Je vous remercie, en attendant, de votre brochure, et des deux ouvrages de M. Pauthier ; je ne 'attendais ras à cette distinction de sa part. Dites-lui que s'il a eu intention de me servir au pays par cet envoi, il a pleinement réussi. On se regarde ici, quand on entend dire que des gens de lettres et de science de Paris m'adressent leurs livres. Bien obligé donc.
Puisque M. Pauthier est si bon ami et si bon compatriote, qu'il me permette d'en user avec lui sur le pied de l'égalité. Il a lu mon essai que je n'aurais jamais osé présenter à un homme comme lui; je serais heureux s'il en acceptait un exemplaire, j'en ai laissé cinq ou six en dépôt chez Dessirier.
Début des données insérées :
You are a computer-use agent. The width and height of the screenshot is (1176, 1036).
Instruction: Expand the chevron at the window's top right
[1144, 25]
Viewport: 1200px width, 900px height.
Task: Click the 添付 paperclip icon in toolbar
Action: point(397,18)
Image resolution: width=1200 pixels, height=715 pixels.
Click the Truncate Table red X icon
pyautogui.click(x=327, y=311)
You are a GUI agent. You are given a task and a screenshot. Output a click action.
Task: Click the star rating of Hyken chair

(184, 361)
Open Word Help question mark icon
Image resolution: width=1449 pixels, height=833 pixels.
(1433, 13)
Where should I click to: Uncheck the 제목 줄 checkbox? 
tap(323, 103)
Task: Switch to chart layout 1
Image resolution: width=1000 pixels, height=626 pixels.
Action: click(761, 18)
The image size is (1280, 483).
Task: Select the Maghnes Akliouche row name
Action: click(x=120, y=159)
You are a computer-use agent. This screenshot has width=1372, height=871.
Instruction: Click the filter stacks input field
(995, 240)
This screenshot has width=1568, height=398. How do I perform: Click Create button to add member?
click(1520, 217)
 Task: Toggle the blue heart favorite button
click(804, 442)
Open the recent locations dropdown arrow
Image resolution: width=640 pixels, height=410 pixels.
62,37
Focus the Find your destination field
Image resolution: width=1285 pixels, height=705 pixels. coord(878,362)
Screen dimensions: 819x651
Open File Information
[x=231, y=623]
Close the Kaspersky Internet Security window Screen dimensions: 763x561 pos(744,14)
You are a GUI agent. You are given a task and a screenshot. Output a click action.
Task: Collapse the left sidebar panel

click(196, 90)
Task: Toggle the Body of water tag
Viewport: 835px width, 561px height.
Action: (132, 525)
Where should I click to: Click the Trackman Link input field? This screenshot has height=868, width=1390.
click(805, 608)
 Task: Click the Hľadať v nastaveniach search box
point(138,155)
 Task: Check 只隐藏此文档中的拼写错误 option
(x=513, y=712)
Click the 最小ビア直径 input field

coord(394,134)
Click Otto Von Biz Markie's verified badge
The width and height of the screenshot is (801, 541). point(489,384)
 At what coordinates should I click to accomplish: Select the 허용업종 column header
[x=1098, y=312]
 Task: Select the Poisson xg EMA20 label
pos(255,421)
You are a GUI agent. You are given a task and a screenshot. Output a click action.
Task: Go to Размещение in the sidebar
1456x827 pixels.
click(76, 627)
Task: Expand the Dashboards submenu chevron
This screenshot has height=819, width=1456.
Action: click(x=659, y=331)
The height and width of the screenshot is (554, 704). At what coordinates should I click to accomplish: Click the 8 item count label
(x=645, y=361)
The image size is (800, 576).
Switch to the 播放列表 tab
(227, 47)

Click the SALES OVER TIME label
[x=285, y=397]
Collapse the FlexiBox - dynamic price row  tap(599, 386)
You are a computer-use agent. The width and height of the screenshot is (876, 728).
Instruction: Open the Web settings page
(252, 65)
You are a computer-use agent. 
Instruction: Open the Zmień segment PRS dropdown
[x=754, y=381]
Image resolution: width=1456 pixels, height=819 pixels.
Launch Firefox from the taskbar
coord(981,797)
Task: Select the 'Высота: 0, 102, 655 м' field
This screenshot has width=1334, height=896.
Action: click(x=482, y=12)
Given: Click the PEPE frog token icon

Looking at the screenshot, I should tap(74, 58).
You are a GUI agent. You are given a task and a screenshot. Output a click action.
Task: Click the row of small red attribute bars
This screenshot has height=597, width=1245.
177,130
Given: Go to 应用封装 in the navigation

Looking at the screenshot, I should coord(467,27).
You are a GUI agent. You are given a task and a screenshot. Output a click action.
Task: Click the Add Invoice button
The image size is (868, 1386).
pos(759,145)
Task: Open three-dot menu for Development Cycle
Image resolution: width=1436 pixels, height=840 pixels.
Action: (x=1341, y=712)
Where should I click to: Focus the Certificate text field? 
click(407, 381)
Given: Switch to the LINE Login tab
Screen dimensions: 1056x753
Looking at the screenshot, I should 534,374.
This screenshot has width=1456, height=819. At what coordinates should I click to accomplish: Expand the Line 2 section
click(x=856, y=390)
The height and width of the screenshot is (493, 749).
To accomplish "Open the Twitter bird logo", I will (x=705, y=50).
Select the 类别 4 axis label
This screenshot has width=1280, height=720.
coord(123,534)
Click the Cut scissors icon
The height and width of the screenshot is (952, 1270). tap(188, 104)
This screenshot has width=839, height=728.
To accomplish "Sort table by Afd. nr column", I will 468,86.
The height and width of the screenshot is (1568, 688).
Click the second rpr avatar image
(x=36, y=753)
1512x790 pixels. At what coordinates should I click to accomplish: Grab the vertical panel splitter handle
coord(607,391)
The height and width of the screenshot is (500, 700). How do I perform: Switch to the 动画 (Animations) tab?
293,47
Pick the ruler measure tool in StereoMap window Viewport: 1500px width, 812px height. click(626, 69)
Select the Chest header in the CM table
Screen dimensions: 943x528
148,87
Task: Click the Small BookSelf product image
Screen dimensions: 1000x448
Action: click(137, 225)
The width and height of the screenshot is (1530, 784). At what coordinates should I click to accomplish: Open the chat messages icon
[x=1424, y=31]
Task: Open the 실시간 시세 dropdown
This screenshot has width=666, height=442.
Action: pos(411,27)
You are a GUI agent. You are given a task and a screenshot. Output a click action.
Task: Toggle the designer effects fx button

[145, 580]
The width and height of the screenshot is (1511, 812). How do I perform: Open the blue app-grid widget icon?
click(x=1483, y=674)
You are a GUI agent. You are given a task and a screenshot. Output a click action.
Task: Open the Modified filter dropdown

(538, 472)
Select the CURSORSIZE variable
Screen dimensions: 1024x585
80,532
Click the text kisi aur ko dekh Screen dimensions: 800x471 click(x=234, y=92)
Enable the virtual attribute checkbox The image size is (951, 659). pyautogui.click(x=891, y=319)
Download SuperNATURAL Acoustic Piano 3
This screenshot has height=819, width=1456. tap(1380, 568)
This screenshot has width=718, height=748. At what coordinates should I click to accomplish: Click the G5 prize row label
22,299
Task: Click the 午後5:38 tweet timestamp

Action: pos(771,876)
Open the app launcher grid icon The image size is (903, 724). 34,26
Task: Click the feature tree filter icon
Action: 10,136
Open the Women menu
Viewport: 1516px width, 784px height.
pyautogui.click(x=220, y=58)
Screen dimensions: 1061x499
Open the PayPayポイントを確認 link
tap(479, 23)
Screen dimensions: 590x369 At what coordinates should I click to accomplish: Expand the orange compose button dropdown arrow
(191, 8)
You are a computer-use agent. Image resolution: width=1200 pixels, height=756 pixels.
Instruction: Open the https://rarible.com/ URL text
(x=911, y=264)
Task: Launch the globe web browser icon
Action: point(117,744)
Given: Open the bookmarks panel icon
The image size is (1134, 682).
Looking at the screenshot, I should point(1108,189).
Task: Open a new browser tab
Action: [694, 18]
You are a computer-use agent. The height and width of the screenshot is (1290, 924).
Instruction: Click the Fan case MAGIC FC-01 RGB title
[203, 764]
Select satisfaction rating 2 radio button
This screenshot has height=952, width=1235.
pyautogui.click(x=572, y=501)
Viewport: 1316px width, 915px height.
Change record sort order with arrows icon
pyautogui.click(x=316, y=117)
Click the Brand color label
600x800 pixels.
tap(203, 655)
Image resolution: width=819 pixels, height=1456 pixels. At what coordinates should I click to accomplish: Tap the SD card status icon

Voudriez-vous vous charger de cette négociation ?
Je ne connais guère que de nom. et par la lecture de trois ou quatre numéros, la Revue des deux Bourgognes. Je n'aime point ce journal et son allure: j'ignore s'il y a plus de coterie que dans les autres; ce que je sais, c'est que la Bourgogne y a le pas sur la Comté et que les Bourguignons n'ont d'encens que pour eux-mêmes. Il est très-difficile d'y faire admettre un article; les doctrines sont, à la mode d'aujourd'hui, vagues, empreintes d'un certain mysticisme philosophique, traînantes, sans fermeté, sans vigueur. C'est de l'eau miellée. Si j'étais à la tète d'un journal semblable, je m'en servirais surtout pour dire à mon pays ses vérités les plus dures. Or, ce n'est point ainsi que ces messieurs l'entendent. Sauriez-vous faire une jolie uvelle, des vers à la Hugo, de l'histoire avec des considérations à perte de vue; pouvez-vous vous écarter du bon sens suffisamment pour attraper le bel esprit et la fine fleur de style? Présentez-vous à la Revue des deux Bourgognes. Je crois, en un mot, que cette publication ne convient point à des hommes qui cherchent à faire prendre racine à de bonnes vérités, bien nues, bien vives, bien décidées. Je n'imagine plus, mon cher Aukermann, pour vous comme pour moi, qu'un moyen de publication; c'est de réduire nos oeuvres aux dimensions du pamphlet, et de faire en sorte que, publiées par fragments, elles forment autant d'articles entiers, distincts," mais qui puissent se réunir et faire corps. Par là, nous serons forcés de serrer le style, de le rendre ardent, bref, simple et surtout populaire, quoique noble et châtié; en un mot, je voudrais qu'à l'exemple de Timon ou de Paul-Louis, nous pussions nous passer des autres et nous faire rechercher pour nous-mêmes.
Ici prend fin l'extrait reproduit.